さらに、多品目を取り扱う必要があるのかという点も検討課題です。野菜専門、果物専門、もっというとみかん専門という事業者があってもよいのではないでしょうか。経営を継続するには、無理なことは手を引く、事業を縮小する判断も必要です。

【Q】現状の原材料高騰問題には、どう対応されていますか?

い印グループ・萩原会長:本来、市場経由率が80%、90%と高ければ、極端な価格変動は抑えられると考えています。しかし、現状では農家さんとの直接契約などで、市場経由率が低下し市場に回る商品が少ない状態が続いているため、この残った市場機能の中で価格変動はますます激しくなるのです。

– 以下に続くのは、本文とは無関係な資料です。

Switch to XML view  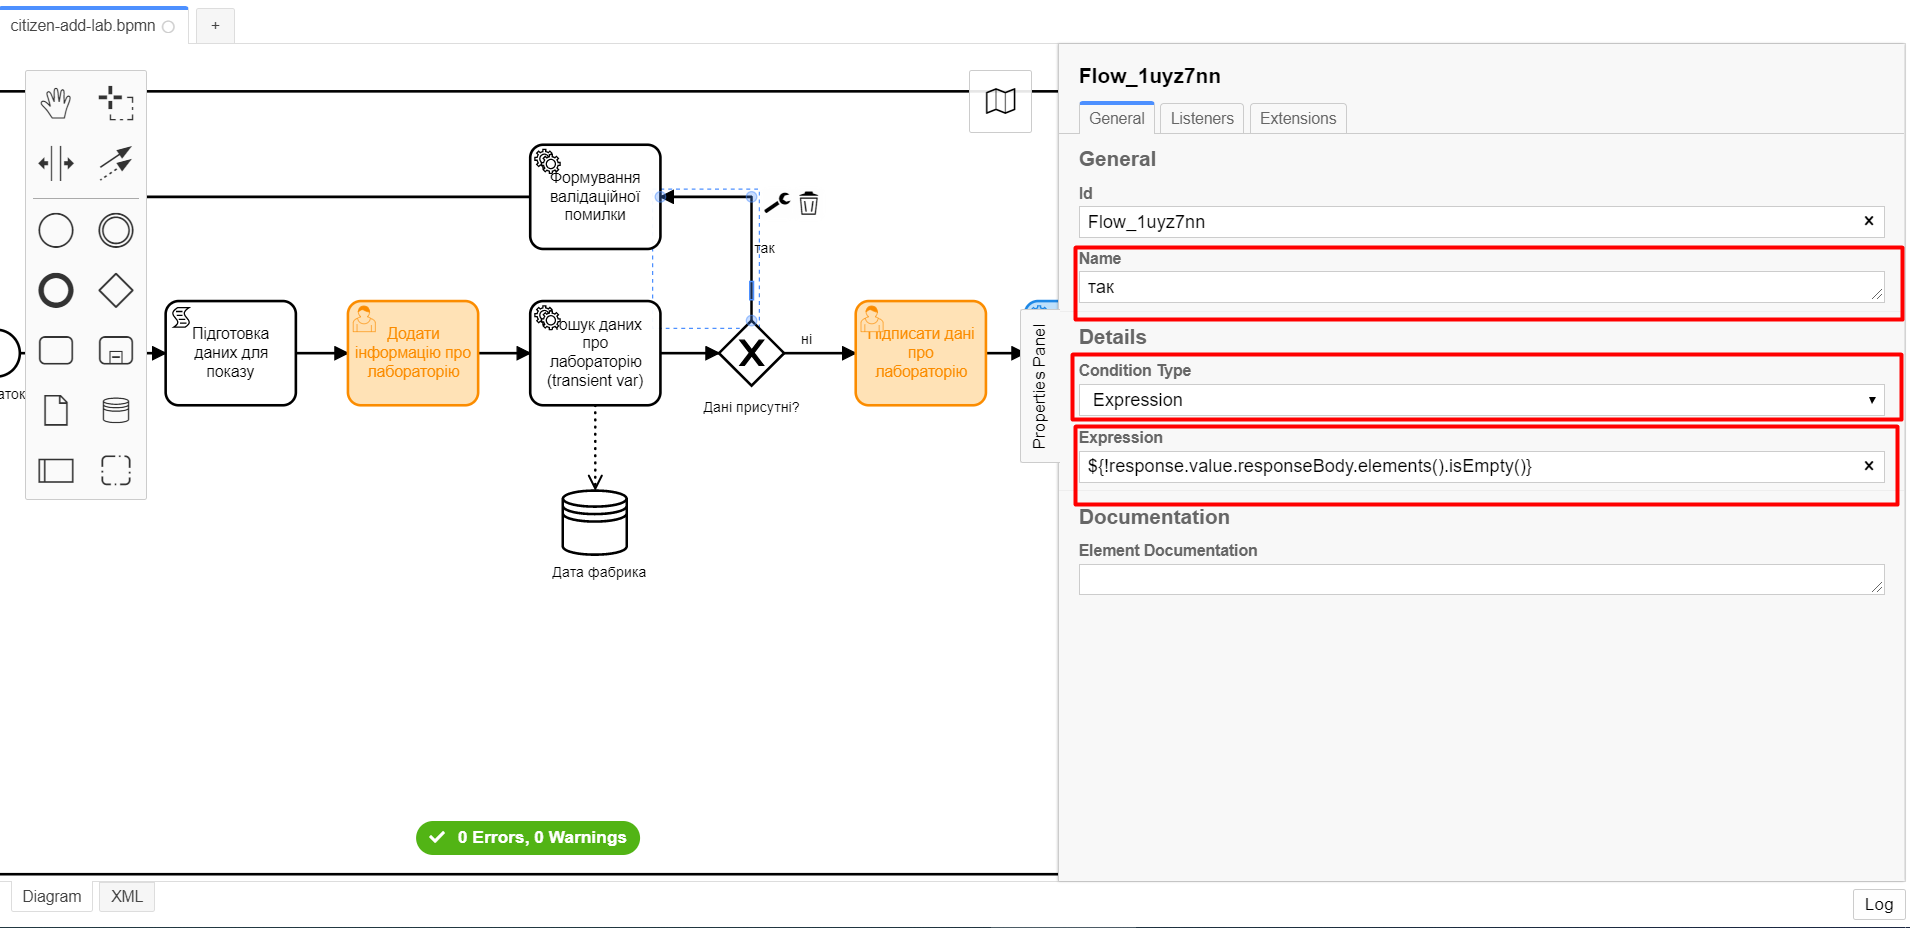[126, 896]
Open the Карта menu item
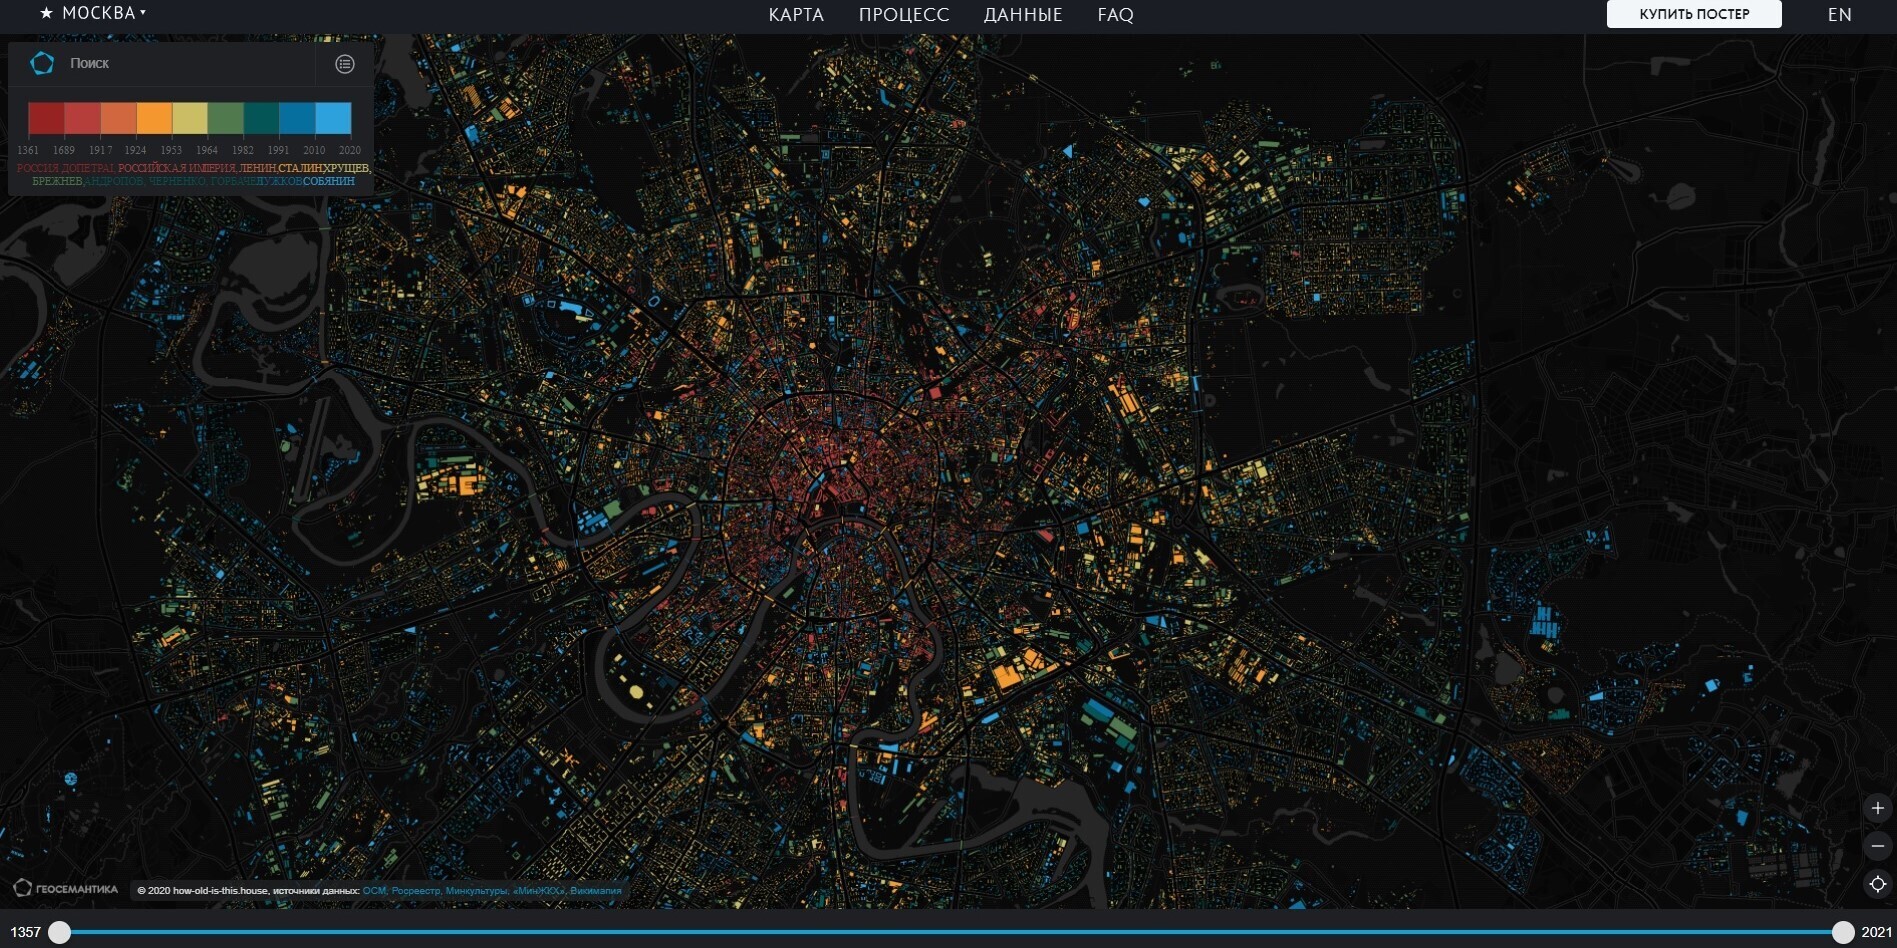 (x=796, y=15)
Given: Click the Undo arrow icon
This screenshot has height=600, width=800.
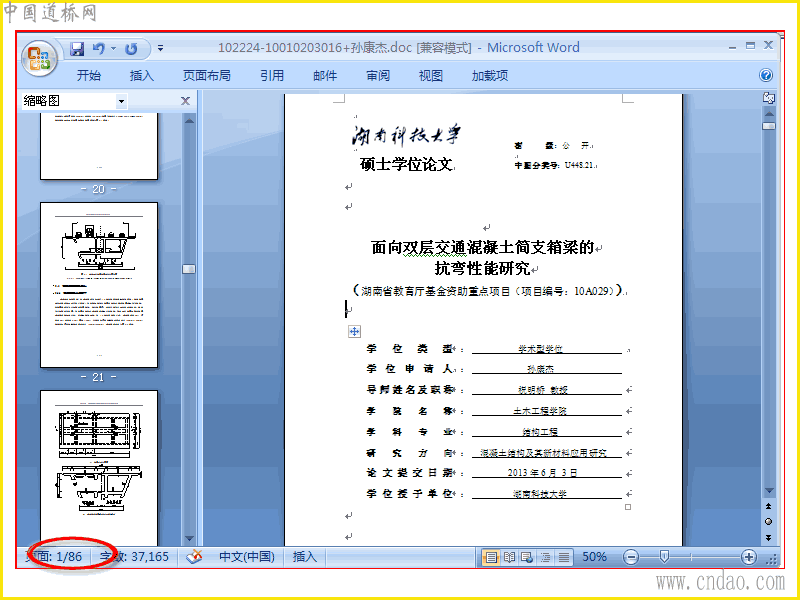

契約栽培が市場外で拡大すると、例えばキャベツの生産量が100の予定で、そのうち50数%以上が契約で抑えられている場合、天候不順で全体生産量が2割減となると、市場にはわずかな量しか回りません。その結果、市場では2割減の相場ではなく4割減の相場になり、価格変動が拡大します。このように、契約栽培が広がれば広がるほど、市場での価格変動は激しくなるのです。

市場が農家さんと契約栽培を結んで、数量と価格を決めた上で量販店や加工業者に供給すれば価格安定化につながりますが、実現には課題が多いでしょう。

農経新聞社・宮澤社長:野菜や果物の価格は一昔前より2割~3割上昇しています。特に果物は1個350円程度が標準的な価格帯となり、150円や200円を切ると安いと感じる状況です。生産者にとっては良いですが、この価格で消費が継続するかは疑問であり、心配になります。

現在は他に選択肢がないため消費者も購入していますが、適正な価格水準に近づける流通体制を生産と消費の双方で検討しなければ、特に果物の消費は減少する懸念があります。